Onder zulke omstandigheden zijn we niet geueigd een duim breed van ons recht af te staan. Nu nog een Nederlandsch onkundigen Waal aan 't hoofd van ons Conservatorium te benoemen, daar kan geen spraak meer van zijn. Maar zelfs een ‘vervlaamschte’ bevredigt ons niet. Vlaamsche kunstenaars van echten bloede ontbreken niet om het bestuur in handen te nemen.
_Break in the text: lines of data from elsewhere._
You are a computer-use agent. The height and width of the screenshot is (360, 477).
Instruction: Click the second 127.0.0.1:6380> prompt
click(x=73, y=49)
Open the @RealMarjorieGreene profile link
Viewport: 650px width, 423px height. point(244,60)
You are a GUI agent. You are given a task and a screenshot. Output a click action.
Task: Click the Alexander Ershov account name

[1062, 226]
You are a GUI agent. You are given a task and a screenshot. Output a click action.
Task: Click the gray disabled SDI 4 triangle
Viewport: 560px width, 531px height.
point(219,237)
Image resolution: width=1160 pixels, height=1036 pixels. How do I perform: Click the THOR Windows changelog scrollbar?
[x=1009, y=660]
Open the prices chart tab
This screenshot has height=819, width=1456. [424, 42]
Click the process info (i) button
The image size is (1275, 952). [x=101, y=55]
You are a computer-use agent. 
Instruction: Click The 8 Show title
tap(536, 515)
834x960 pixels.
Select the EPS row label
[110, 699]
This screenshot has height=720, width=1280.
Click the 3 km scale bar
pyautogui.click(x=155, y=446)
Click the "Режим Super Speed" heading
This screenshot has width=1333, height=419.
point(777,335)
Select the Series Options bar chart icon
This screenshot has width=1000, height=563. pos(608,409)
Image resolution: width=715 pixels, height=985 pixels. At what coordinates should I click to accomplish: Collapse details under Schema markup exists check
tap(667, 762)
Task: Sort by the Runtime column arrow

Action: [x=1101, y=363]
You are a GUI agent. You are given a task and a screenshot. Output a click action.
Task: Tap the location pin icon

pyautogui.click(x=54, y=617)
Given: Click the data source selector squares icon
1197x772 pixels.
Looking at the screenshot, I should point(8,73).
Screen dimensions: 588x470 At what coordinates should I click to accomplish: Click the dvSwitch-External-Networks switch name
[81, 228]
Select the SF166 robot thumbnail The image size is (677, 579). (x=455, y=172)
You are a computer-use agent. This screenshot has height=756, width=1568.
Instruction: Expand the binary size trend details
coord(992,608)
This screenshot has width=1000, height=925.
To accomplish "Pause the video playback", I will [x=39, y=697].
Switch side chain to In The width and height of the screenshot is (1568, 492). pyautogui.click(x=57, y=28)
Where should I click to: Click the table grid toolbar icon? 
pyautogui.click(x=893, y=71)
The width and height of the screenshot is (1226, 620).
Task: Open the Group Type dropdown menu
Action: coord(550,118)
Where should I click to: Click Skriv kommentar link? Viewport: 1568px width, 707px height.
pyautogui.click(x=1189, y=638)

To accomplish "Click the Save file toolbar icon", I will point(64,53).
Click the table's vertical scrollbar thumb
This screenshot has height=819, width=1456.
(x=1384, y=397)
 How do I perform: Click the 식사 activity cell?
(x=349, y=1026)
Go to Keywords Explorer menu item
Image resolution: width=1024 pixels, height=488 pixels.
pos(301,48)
Namen zullen wij niet noemen, maar we hopen, dat de Heer Minister De Bruyn de verwachting van het Vlaamsche Volk niet zal teleurstellen: Aan 't hoofd van de Gentsche Muziekschool een Vlaamsch kunstenaar, Vlaming van geboorte, van aanleg; een die grondig onze taal en haar letterkunde kent; die in staat zij om in openbare gelegenheden, namens de muziekschool het woord in onze taal te voeren; geen kwakzalver, die uit zand-in-de-oogen-gooierij zijn aanvraag in 't Nederlandsch stelt, om zoodra hij in de kaas nestelt, heel den boel schandelijk te verfranschen; kort, een die waarborg gegeven heeft, dat hij 't vertrouwen van 't Vlaamsche volk niet zal te schande maken.